**RECORDS FOR THIS EXERCISE:**
◆ ◆ ◆ ◆ ◆ ◆ ◆

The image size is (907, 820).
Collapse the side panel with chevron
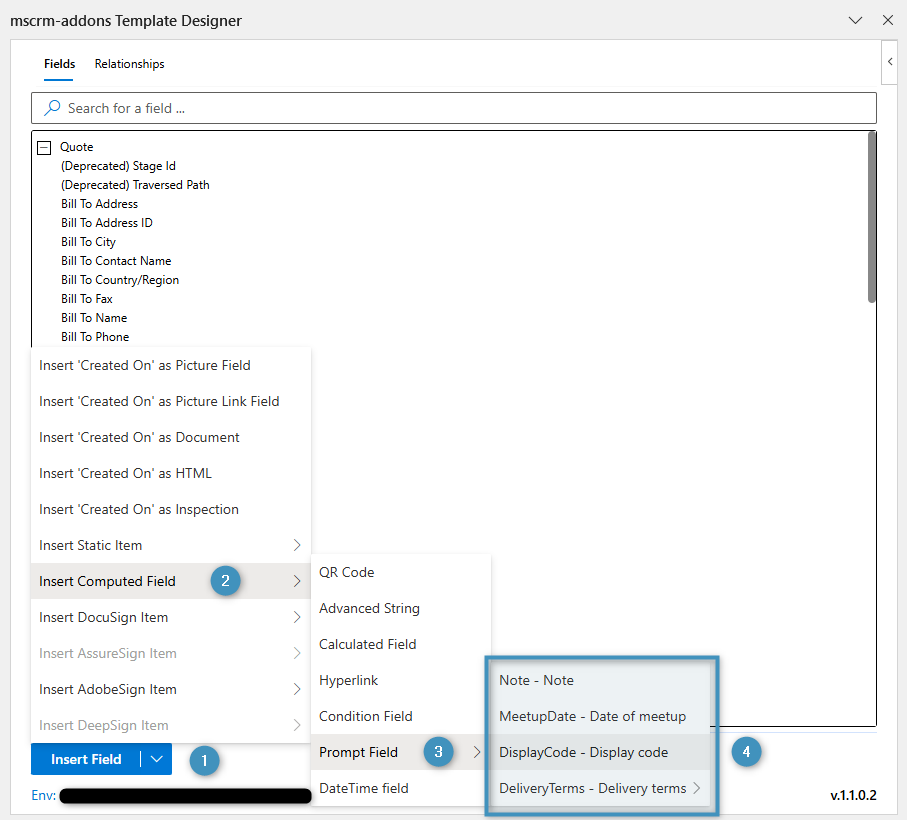point(890,62)
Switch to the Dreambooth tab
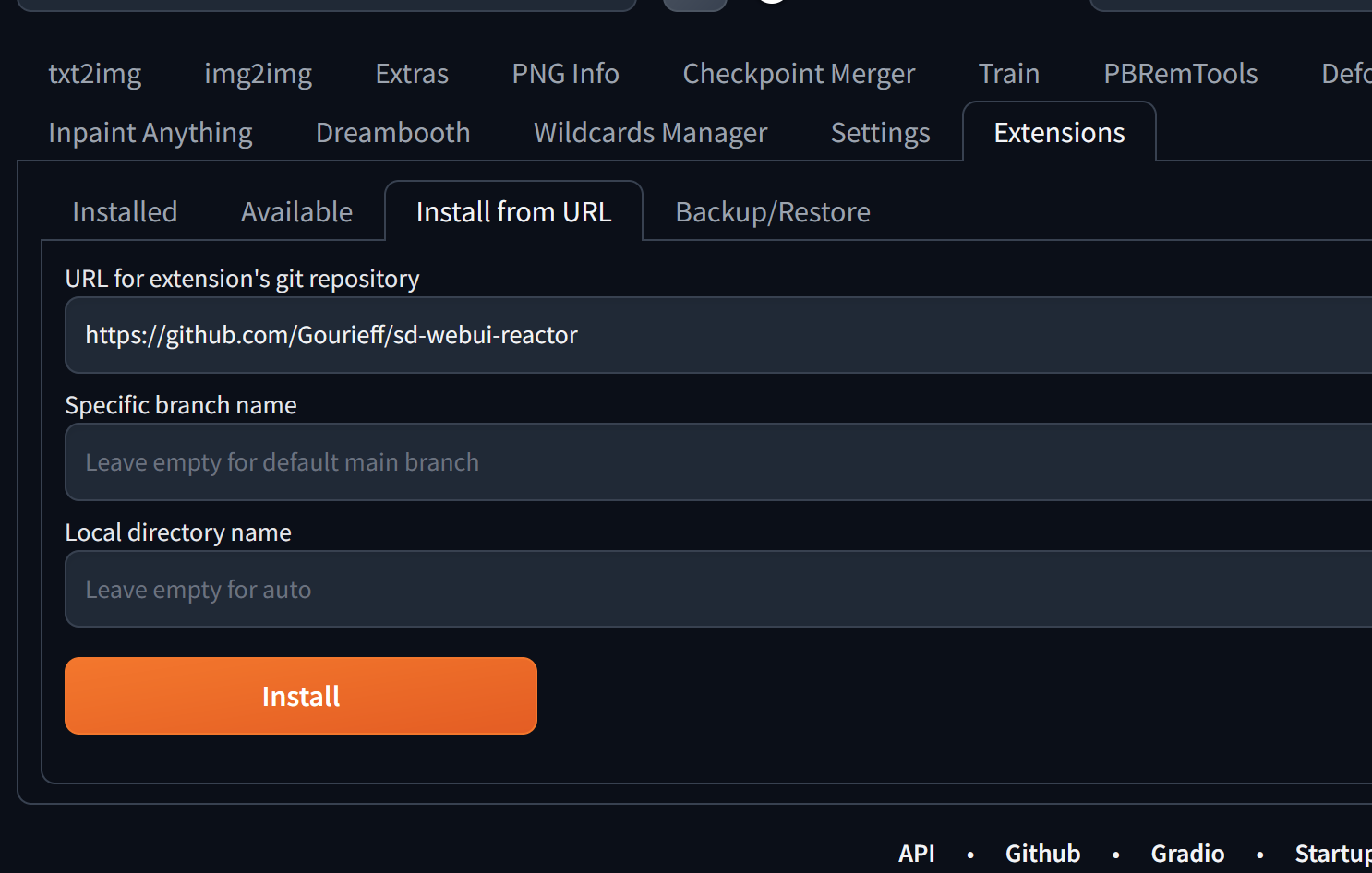The image size is (1372, 873). 392,132
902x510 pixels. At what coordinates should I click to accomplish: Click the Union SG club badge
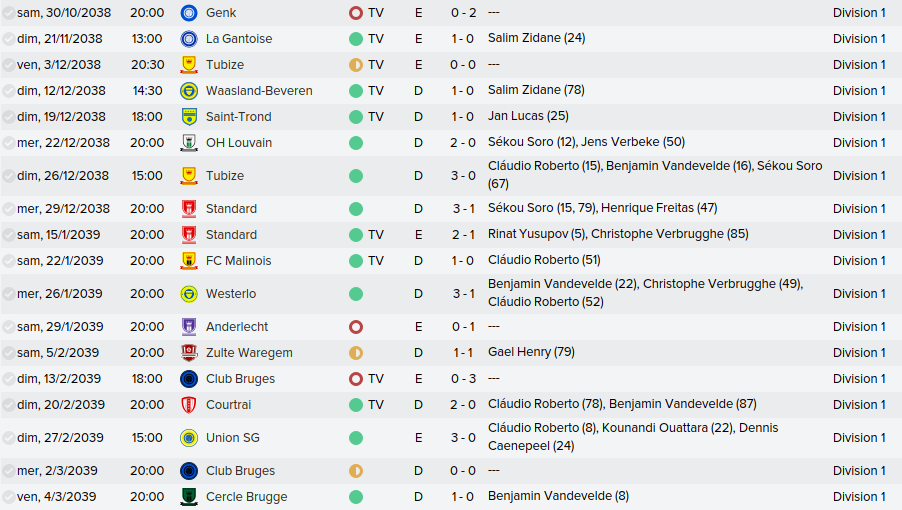(x=188, y=438)
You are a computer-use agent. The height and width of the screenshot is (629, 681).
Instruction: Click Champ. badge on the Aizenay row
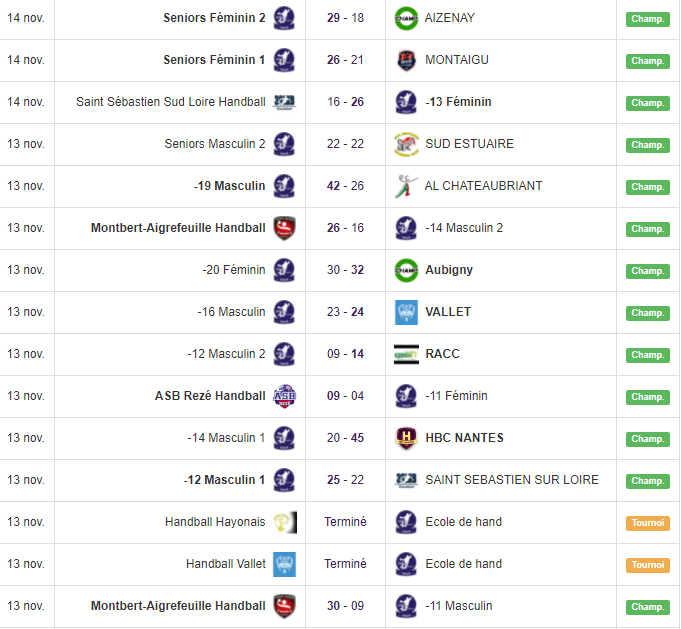[x=647, y=19]
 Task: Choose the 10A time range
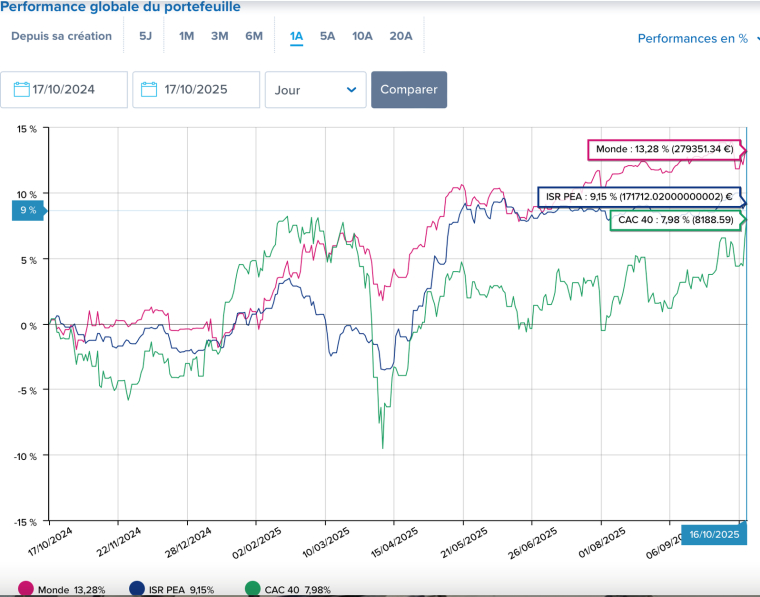(x=362, y=37)
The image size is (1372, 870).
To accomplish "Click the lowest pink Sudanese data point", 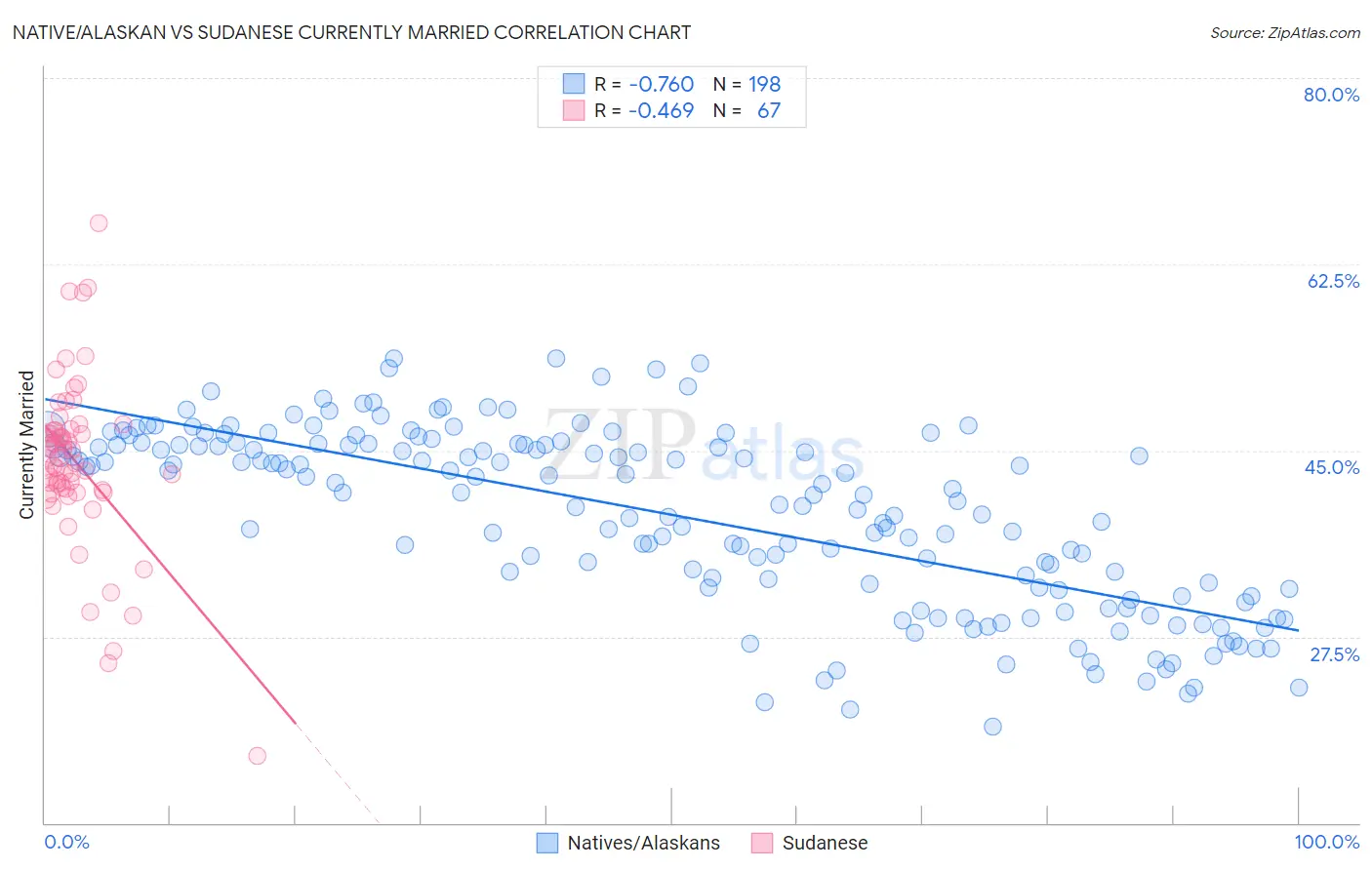I will click(x=258, y=756).
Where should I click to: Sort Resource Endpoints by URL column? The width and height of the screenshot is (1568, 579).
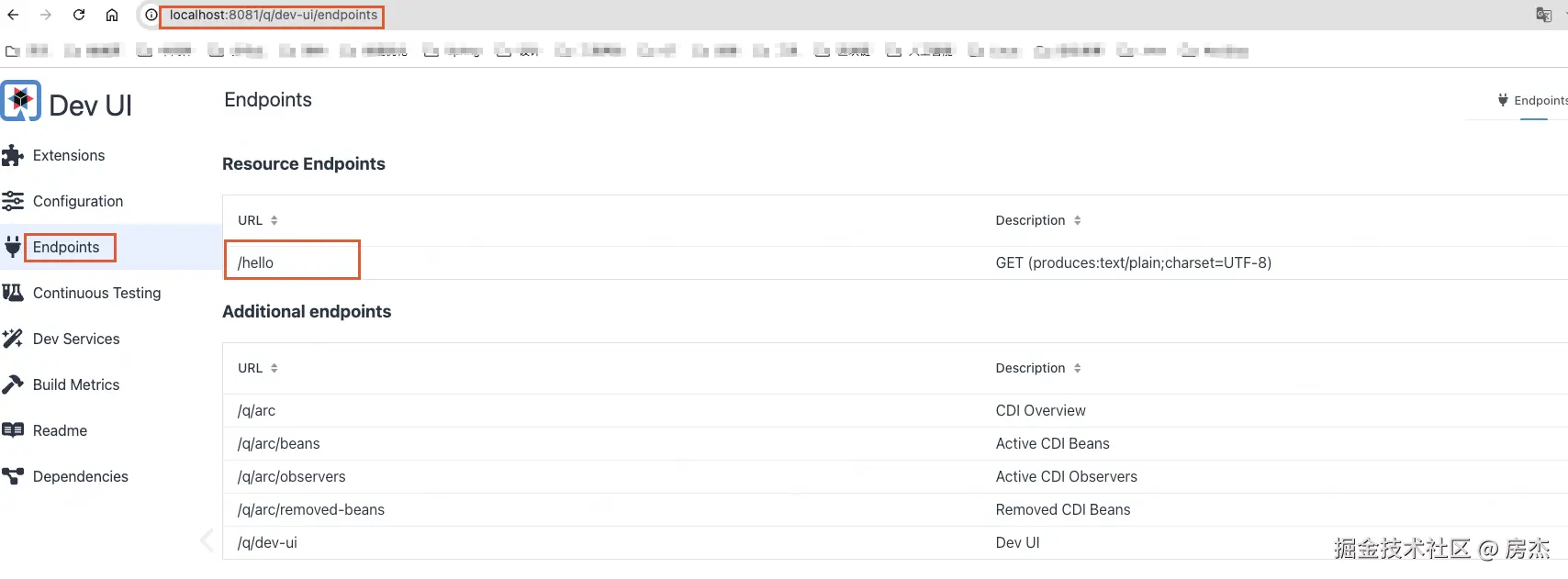[274, 220]
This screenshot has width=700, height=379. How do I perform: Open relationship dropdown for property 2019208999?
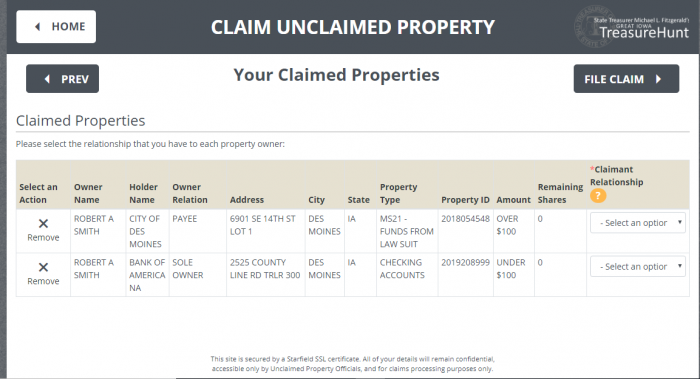(x=638, y=267)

◆ ◆ ◆ ◆ ◆ ◆ ◆

**TASK:**
I need the lines from the one holding "Where should I" through the last line of the entries set down exactly, with every picture left out.

**SOLUTION:**
Where should I click to: Sort Resource Endpoints by URL column? The width and height of the screenshot is (1568, 579).
[274, 220]
This screenshot has width=700, height=379. How do I perform: Open relationship dropdown for property 2019208999?
(x=638, y=267)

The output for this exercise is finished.